Около полуночи приезжих разбудил неимоверный гам и грохот на улице. Гудки автомобилей, дикий свист, вопли, вой сирен, треск, беспорядочная пальба — все сливалось в невообразимый шабаш. За окнами вспыхивали и гасли огни. Невозможно было понять, что там: массовый приступ безумия, налет цеппелинов, светопреставление…
Выглянув за дверь, Сергей Васильевич увидел коридорного, дирижирующего сапожной щеткой. На вопрос разбуженного постояльца он крикнул:
— Перемирие с немцами, сэр! — и куда-то помчался со всех ног.
Это была ночь на одиннадцатое ноября.
Наутро, раньше чем приезжие успели оглядеться, у дверей один за другим застучались гости.
Первым был Иосиф Гофман, уже начавший полнеть, но все еще легкий, изящный, с ямочкой на подбородке и с пушистыми пепельными волосами. Его всемирная слава достигла своего апогея. Но чувство горячей приязни к русскому товарищу по искусству осталось незыблемым. Оба тотчас же припомнили дни, когда дружески встречались в Москве, Петербурге, Тифлисе без тени соперничества и зависти.
Посыпались советы и наставления. Рахманинов терпеливо выслушивал всех, но поступал по-своему. Он на долгие годы связал свою концертную деятельность с антрепризой пожилого спокойного Чарлза Эллиса и с фортепьяно фирмы Фредерика Стейнвея.

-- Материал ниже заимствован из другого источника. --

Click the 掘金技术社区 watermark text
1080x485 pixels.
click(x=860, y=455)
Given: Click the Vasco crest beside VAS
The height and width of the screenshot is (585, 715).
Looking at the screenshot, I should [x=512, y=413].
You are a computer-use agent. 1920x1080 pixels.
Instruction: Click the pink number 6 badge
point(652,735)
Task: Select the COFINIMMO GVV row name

С первых же часов в Америке музыканта задергали, «заговорили», оглушили, засыпали письмами и телеграммами. При скудном запасе английских слов и полном незнакомстве с повадками оголтелых дельцов, закопошившихся вокруг Рахманинова, положение последнего могло сделаться критическим.
Но тут небо послало ему «ангела» в лице некоей Дагмары Райбер, которая без тени льстивой угодливости предложила Рахманинову свои услуги. Датчанка родом и сама хорошая музыкантша, она знала несколько языков и, главное, прекрасно разбиралась в обстановке, среди которой предстояло жить и работать русскому артисту.

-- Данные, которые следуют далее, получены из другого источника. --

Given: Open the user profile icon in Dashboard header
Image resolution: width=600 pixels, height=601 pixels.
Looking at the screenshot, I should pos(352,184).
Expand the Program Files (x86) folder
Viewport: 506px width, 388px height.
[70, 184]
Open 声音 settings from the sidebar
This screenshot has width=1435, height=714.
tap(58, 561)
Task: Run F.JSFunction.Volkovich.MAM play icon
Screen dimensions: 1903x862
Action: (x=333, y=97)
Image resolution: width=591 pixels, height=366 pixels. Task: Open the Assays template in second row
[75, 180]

Позднее Райбер вспомнила, что при первой встрече Рахманинов выглядел застенчивым, угрюмым, почти несчастным. Такая же молчаливая и еще более застенчивая дочь Татьяна вышла к гостье, держась за отцовский рукав. Четыре года Дагмара Райбер была вожатым Рахманинова в Новом Свете, покуда ее не сменил на этом посту Евгений Сомов.
В мире продолжались болезненные судороги. По морям и континентам продолжала свое победное шествие «испанка», унося с собой миллионы жертв. Через неделю заболели Рахманинов и обе девочки.

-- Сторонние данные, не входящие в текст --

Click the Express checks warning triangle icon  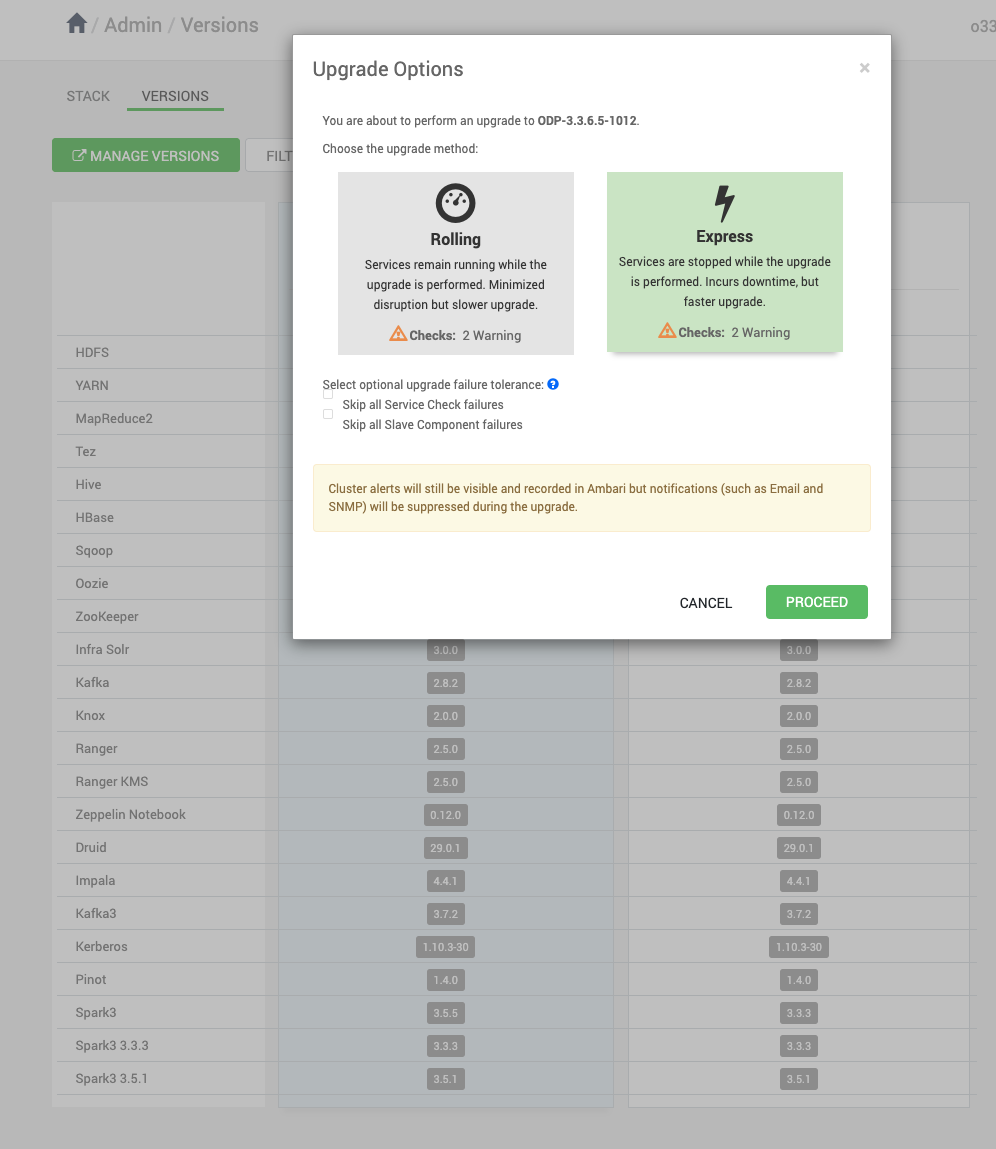tap(667, 331)
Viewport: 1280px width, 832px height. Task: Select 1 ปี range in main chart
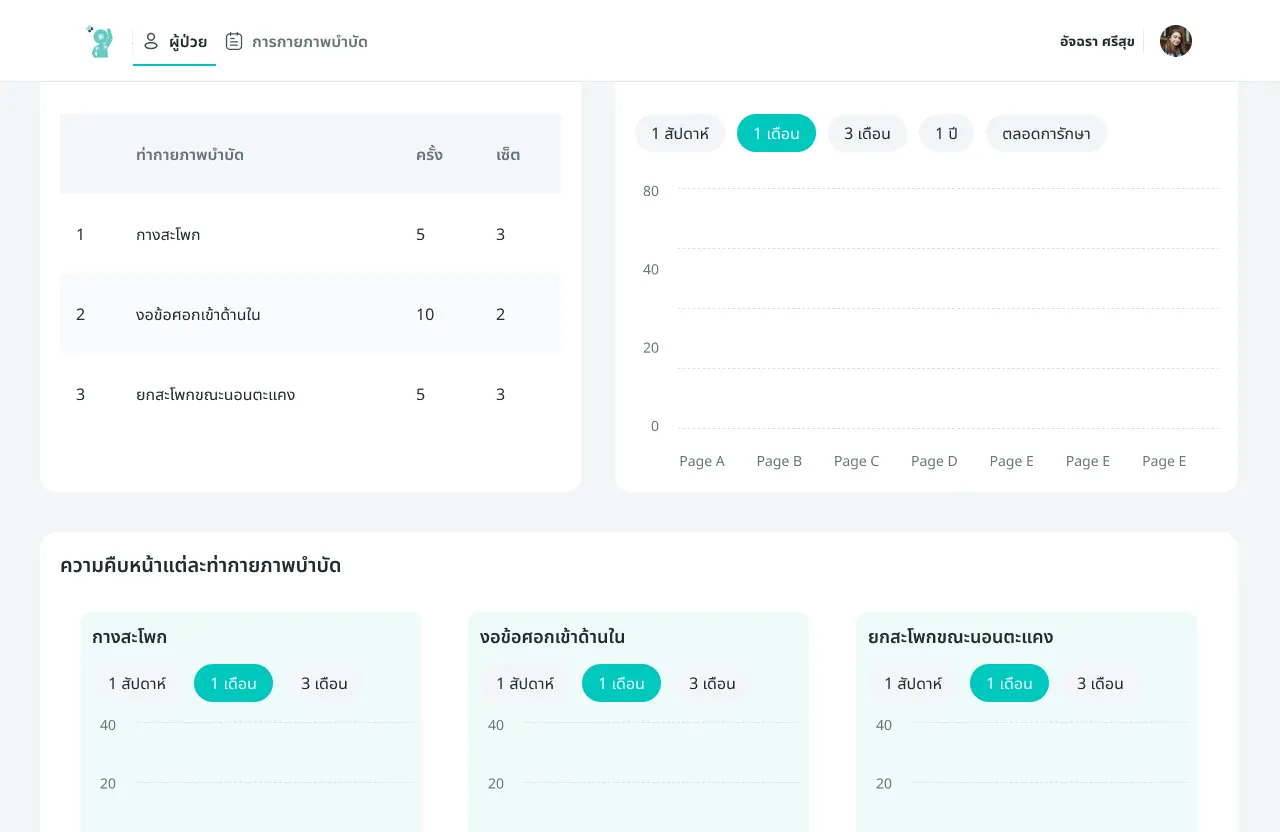tap(946, 133)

Когда кризис миновал, врач посоветовал композитору длительный отдых, но, едва поднявшись на ноги, больной стал готовиться к первому выступлению.
Восьмого декабря в маленьком городке Провиденс в штате Ро-Айланд началась концертная страда Рахманинова, продолжавшаяся без перерыва почти двадцать пять лет.
Открылась эра наиболее ошеломляющего успех а, какого когда-нибудь добивались в Америке иноземные концертанты.
Первые же выступления Рахманинова на концертной эстраде вызвали давно не виданную сенсацию в печати.
«Человек, способный в такой мере и с такой силой выражать свои чувства, должен прежде всего научиться владеть ими в совершенстве, быть их хозяином…
…Он не смотрит на своих слушателей и не игнорирует их. Он просто приказывает им слушать. Ни руками, ни лицом, ни телом он не выражает своего волнения. Он сидит, всецело отдавшись своему труду, он поглощен им, он отдает ему все свои силы, способности».
«Сам Вудро Вильсон, — восклицал другой рецензент, — не способен облечь себя в маску такого непроницаемого академического бесстрастия!»
Это было, разумеется, не случайно. С первых же дней Рахманинов интуицией почувствовал, что теперь, как еще никогда раньше, ему придется защищать себя, свой мир, свою душу от пошлого и праздного любопытства, доходящего до открытой наглости.